Defining 802.1X Properties
The 802.1X Properties page is used to globally enable 802.1X and define how ports will be authenticated. For 802.1X to function, it must be activated both globally and individually on each port.
To define port-based authentication:
- Click Security > 802.1X > Properties. The 802.1X Properties page displays.
- Enter the parameters.
- Port-Based Authentication--Enable or disable port-based, 802.1X authentication.
- Authentication Method--Select the user authentication methods. The options are:
- RADIUS, None--Perform port authentication first by using the RADIUS server. If no response is received from RADIUS (for example, if the server is down), then no authentication is performed, and the session is permitted. If the server is available but the user credentials are incorrect, access will be denied and the session terminated.
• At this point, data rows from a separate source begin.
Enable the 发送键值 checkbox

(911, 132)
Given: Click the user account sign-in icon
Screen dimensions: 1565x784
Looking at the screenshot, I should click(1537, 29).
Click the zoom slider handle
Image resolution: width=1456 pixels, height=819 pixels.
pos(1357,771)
- RADIUS--Authenticate the user on the RADIUS server. If no authentication is performed, the session is not permitted.
- None--Do not authenticate the user. Permit the session.
- Guest VLAN--Select to enable the use of a Guest VLAN for unauthorized ports. If a Guest VLAN is enabled, all unauthorized ports automatically join the VLAN selected in the Guest VLAN ID field. If a port is later authorized, it is removed from the Guest VLAN.
- Guest VLAN ID--Select the guest VLAN from the list of VLANs.
- Guest VLAN Timeout--Define a time period:
- After linkup, if the software does not detect the 802.1X supplicant, or the authentication has failed, the port is added to the Guest VLAN, only after the Guest VLAN timeout period has expired.
- If the port state changes from Authorized to Not Authorized, the port is added to the Guest VLAN only after the Guest VLAN timeout has expired.
The VLAN Authentication Table displays all VLANs, and indicates whether authentication has been enabled on them.
- Click Apply. The 802.1X properties are modified, and the Running Configuration file is updated.
Configuring Unauthenticated VLANs
When a port is 802.1x-enabled, unauthorized ports or devices are not allowed to access a VLAN unless the VLAN is a Guest VLAN or an unauthenticated VLAN. You can make a static VLAN an authenticated VLAN by using the procedure in the Defining 802.1X Properties section, allowing both 802.1x authorized and unauthorized devices or ports to send or receive packets to or from unauthenticated VLANs. You must manually add ports to VLANs by using the Port to VLAN page.
- Click Security > 802.1X > Properties. The 802.1X Properties page displays.
- Select a VLAN, and click Edit. The Edit VLAN Authentication page displays.
- Select a VLAN.
- Optionally, uncheck Authentication to make the VLAN an unauthenticated VLAN.
- Click Apply, and the Running Configuration file is updated.